#### Prompt:
Reproduce every line that appears below, precisely and completely.

+++ Material provided

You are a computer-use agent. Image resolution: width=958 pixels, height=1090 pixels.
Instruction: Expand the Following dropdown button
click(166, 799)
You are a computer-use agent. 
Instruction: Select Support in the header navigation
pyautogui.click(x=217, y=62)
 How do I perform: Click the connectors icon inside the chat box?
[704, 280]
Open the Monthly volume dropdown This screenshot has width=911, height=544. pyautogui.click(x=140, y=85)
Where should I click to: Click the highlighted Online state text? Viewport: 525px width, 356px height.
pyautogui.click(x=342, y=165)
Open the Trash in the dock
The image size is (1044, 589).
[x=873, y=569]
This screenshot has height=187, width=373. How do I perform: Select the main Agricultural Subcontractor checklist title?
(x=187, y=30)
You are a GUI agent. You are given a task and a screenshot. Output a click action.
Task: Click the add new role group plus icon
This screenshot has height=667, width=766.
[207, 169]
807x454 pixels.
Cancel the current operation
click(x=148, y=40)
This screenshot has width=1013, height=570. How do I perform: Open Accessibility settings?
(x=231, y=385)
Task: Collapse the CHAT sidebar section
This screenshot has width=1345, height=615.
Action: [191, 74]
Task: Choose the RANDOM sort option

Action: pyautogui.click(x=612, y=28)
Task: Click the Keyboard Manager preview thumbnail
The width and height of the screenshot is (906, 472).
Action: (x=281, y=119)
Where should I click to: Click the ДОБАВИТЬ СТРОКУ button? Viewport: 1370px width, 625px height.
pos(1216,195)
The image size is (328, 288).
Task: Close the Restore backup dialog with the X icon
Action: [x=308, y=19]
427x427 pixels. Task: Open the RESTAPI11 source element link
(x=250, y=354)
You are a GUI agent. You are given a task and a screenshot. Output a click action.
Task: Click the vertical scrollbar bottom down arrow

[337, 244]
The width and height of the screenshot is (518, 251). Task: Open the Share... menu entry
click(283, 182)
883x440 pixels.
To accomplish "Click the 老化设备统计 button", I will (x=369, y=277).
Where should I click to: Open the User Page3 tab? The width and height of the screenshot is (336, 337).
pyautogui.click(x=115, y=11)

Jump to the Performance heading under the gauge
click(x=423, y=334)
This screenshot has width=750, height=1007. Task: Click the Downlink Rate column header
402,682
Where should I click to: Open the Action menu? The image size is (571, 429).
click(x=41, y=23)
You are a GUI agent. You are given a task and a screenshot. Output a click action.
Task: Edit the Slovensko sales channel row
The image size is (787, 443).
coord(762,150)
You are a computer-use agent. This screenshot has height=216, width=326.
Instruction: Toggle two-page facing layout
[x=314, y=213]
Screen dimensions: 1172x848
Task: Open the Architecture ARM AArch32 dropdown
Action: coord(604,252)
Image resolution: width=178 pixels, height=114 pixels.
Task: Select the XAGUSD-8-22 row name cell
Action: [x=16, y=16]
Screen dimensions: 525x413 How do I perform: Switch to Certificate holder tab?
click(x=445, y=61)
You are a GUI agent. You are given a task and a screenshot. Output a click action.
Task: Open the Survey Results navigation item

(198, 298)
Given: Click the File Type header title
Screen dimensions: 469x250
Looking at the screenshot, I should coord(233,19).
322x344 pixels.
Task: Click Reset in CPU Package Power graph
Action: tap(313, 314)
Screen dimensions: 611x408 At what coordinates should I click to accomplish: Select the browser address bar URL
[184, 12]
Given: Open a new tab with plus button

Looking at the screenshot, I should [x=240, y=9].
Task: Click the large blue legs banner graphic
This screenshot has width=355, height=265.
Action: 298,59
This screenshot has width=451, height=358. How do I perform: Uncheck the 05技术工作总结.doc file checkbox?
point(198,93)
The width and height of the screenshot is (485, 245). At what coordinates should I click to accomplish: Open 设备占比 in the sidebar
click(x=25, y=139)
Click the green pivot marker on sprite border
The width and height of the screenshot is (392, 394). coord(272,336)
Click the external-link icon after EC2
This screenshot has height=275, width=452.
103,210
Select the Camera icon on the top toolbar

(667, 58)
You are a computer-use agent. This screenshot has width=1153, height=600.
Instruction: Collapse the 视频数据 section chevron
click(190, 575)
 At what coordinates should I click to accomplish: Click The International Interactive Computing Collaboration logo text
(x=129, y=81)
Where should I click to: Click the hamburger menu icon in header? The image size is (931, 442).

++++++

#### Task output:
You are a computer-use agent. Image resolution: width=958 pixels, height=1090 pixels.
Instruction: Expand the Following dropdown button
click(166, 799)
You are a computer-use agent. 
Instruction: Select Support in the header navigation
pyautogui.click(x=217, y=62)
 How do I perform: Click the connectors icon inside the chat box?
[704, 280]
Open the Monthly volume dropdown This screenshot has width=911, height=544. pyautogui.click(x=140, y=85)
Where should I click to: Click the highlighted Online state text? Viewport: 525px width, 356px height.
pyautogui.click(x=342, y=165)
Open the Trash in the dock
The image size is (1044, 589).
[x=873, y=569]
This screenshot has height=187, width=373. How do I perform: Select the main Agricultural Subcontractor checklist title?
(x=187, y=30)
You are a GUI agent. You are given a task and a screenshot. Output a click action.
Task: Click the add new role group plus icon
This screenshot has height=667, width=766.
[207, 169]
807x454 pixels.
Cancel the current operation
click(x=148, y=40)
This screenshot has width=1013, height=570. How do I perform: Open Accessibility settings?
(x=231, y=385)
Task: Collapse the CHAT sidebar section
This screenshot has width=1345, height=615.
Action: [191, 74]
Task: Choose the RANDOM sort option

Action: pyautogui.click(x=612, y=28)
Task: Click the Keyboard Manager preview thumbnail
The width and height of the screenshot is (906, 472).
Action: (x=281, y=119)
Where should I click to: Click the ДОБАВИТЬ СТРОКУ button? Viewport: 1370px width, 625px height.
pos(1216,195)
The image size is (328, 288).
Task: Close the Restore backup dialog with the X icon
Action: [x=308, y=19]
427x427 pixels. Task: Open the RESTAPI11 source element link
(x=250, y=354)
You are a GUI agent. You are given a task and a screenshot. Output a click action.
Task: Click the vertical scrollbar bottom down arrow

[337, 244]
The width and height of the screenshot is (518, 251). Task: Open the Share... menu entry
click(283, 182)
883x440 pixels.
To accomplish "Click the 老化设备统计 button", I will (x=369, y=277).
Where should I click to: Open the User Page3 tab? The width and height of the screenshot is (336, 337).
pyautogui.click(x=115, y=11)

Jump to the Performance heading under the gauge
click(x=423, y=334)
This screenshot has width=750, height=1007. Task: Click the Downlink Rate column header
402,682
Where should I click to: Open the Action menu? The image size is (571, 429).
click(x=41, y=23)
You are a GUI agent. You are given a task and a screenshot. Output a click action.
Task: Edit the Slovensko sales channel row
The image size is (787, 443).
coord(762,150)
You are a computer-use agent. This screenshot has height=216, width=326.
Instruction: Toggle two-page facing layout
[x=314, y=213]
Screen dimensions: 1172x848
Task: Open the Architecture ARM AArch32 dropdown
Action: coord(604,252)
Image resolution: width=178 pixels, height=114 pixels.
Task: Select the XAGUSD-8-22 row name cell
Action: [x=16, y=16]
Screen dimensions: 525x413 How do I perform: Switch to Certificate holder tab?
click(x=445, y=61)
You are a GUI agent. You are given a task and a screenshot. Output a click action.
Task: Open the Survey Results navigation item

(198, 298)
Given: Click the File Type header title
Screen dimensions: 469x250
Looking at the screenshot, I should coord(233,19).
322x344 pixels.
Task: Click Reset in CPU Package Power graph
Action: tap(313, 314)
Screen dimensions: 611x408 At what coordinates should I click to accomplish: Select the browser address bar URL
[184, 12]
Given: Open a new tab with plus button

Looking at the screenshot, I should [x=240, y=9].
Task: Click the large blue legs banner graphic
This screenshot has width=355, height=265.
Action: 298,59
This screenshot has width=451, height=358. How do I perform: Uncheck the 05技术工作总结.doc file checkbox?
point(198,93)
The width and height of the screenshot is (485, 245). At what coordinates should I click to accomplish: Open 设备占比 in the sidebar
click(x=25, y=139)
Click the green pivot marker on sprite border
The width and height of the screenshot is (392, 394). coord(272,336)
Click the external-link icon after EC2
This screenshot has height=275, width=452.
103,210
Select the Camera icon on the top toolbar

(667, 58)
You are a computer-use agent. This screenshot has width=1153, height=600.
Instruction: Collapse the 视频数据 section chevron
click(190, 575)
 At what coordinates should I click to accomplish: Click The International Interactive Computing Collaboration logo text
(x=129, y=81)
Where should I click to: Click the hamburger menu icon in header? The image size is (931, 442).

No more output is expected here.